Secondly, an attempt has been made to provide an empirical evidence base, through the MCA, for a new system of aggregation of the indicators where the weight of each indicator is based on the distance it presents from the point of full integration and, therefore, with greater or lesser correspondence with different situations of exclusion. The proposed method, opens a possible path for progress in a debate rarely addressed in the academic literature, the aggregation systems of indicators that, so far, have not had an empirical endorsement that tests their operation or that allows to assess the consequences of the methodological decisions made in terms of social exclusion measurement. From here, the use of other factorial approaches (such as bootstrap techniques) can be considered in the search for optimal dimensionality.

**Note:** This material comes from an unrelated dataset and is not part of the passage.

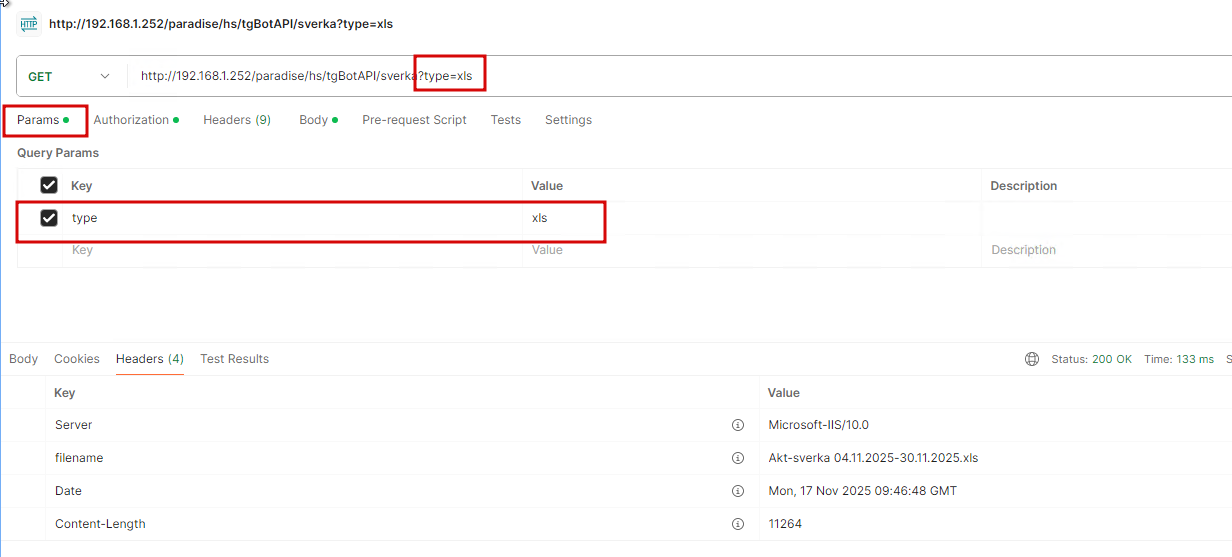Switch to the Authorization tab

The solution, frequently adopted in studies, of giving the same weight to all indicators shows obvious limitations when they interrelate situations or events of different relevance to the processes of social exclusion. However, both the indicators definition and the aggregation method described here are dependent on the characteristics of a particular country. So, an international comparison would need firstly a common definition of indicators which could be applicable to every country (i.e. European Member States), based on the international literature on social exclusion and contrasted with available information. Secondly the aggregation method (and the weight of indicators) should be analyzed assessing the difference of using a national reference (different indicator weights for each country) or a common reference (an European common weight). Moreover, as mentioned before, the selection of indicators is frequently constrained by the information available in surveys for other purposes. Access to open data that allows the analysis of social exclusion from a fully multidimensional conception should be encouraged. The limitations of the Arope indicator, related to the EU-SILC, have already been assessed.

The need to address this objective in Europe is urgent, since it is a political space that aims to advance in the convergence of inclusion policies and in the improvement of social cohesion. It will be difficult to assess progress in this field of European policy if we are not able to measure the possible transformations in the social situations that people face.